Bug in textcat recipes when using blank textcat component in the loop

we have built a workflow where we use custom spacy model configurations to initialise models from the very start of an annotation project (for example to include custom tokenisation). We are initialising the models with blank textcat components if it is a textcat annotation, and we are running into a problem.

If you use textcat.correct with 2 exclusive classes and a blank model in the loop, the model suggests both labels with 0.5 score. While the UI will only display one radio button selected, the getChoices function in the React code will in fact return both labels, so if the user doesn't make any change and just clicks accept, the saved annotation will have both labels. This of course causes errors down the line when trying to train a model.

Currently we are using a workaround of setting the threshold to 0.51, but I wanted to report it anyway as it's clearly a bug, even if it's perhaps a relatively unlikely edge case for most users.

I tried reproducing this but I seem to be getting a different view.

I used this data.csv file to train a model:

set a 4 minute timer,foo
set a 2 minute timer,bar
set a 3 minute timer,foo
set a 5 minute timer,bar
set a 1 minute timer,foo

I then proceeded to annotate, alternating between the "Foo" and "Bar" label.

python -m prodigy textcat.manual issue5716 issue-5716/data.csv --exclusive --label foo,bar

Next, I trained a textcat model, with exclusive classes.

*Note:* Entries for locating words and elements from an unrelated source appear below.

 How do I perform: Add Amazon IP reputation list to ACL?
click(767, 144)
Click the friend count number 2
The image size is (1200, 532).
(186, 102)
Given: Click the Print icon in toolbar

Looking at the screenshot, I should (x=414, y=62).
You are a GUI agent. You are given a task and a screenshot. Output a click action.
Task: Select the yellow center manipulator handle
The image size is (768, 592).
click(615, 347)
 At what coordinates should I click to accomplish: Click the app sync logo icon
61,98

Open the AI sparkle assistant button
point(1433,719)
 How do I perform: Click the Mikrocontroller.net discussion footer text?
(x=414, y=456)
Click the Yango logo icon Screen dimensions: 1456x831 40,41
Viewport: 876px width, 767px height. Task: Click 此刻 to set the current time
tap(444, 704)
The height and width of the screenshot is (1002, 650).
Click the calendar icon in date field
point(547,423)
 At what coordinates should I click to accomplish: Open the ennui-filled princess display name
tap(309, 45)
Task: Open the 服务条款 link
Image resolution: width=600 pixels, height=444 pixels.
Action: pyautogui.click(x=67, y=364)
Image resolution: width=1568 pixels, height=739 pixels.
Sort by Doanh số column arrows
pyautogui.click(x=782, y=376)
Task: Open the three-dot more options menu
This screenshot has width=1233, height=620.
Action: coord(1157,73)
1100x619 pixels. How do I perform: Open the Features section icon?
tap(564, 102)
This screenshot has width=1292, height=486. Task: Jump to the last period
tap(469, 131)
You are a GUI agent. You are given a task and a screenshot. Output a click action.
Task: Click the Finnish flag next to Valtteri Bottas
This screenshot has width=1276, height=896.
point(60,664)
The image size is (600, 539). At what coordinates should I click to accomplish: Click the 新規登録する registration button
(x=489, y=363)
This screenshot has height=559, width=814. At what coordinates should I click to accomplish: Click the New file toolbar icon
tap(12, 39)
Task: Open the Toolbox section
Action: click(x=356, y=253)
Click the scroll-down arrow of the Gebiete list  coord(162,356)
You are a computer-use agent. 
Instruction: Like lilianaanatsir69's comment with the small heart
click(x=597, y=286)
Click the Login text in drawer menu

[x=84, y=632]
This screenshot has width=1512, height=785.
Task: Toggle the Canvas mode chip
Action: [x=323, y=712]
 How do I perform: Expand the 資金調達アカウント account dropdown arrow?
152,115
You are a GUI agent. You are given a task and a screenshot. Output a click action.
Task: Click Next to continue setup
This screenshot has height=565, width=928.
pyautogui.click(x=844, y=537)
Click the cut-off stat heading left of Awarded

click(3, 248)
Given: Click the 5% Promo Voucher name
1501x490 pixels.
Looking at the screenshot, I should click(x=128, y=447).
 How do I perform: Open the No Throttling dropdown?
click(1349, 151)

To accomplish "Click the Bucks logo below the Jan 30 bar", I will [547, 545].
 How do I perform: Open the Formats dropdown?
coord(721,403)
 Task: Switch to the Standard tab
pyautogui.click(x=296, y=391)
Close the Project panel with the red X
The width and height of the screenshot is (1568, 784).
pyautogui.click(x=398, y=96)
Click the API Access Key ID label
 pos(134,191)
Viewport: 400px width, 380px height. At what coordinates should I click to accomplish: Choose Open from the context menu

python -m prodigy train --textcat issue5716 model-out

When I now run textcat.correct with another dataset I see this interface:

python -m prodigy textcat.correct issue5716 model-out/model-best progress/clinc.csv

I only hit "accept" on everything. Here's what the final few row in db-out looks like:

  "text":"how do you say please in french",
  # Notice, only one item in `accept`! 

So I don't see both labels as a saved annotation

There might be something else happening though. Under the hood, the textcat.correct recipe is using choice as a view_id. That means that you should be able to add some extra settings in your prodigy.json file to make it behave differently. Just to double-check, do you have such a settings file around that might be causing this behaviour?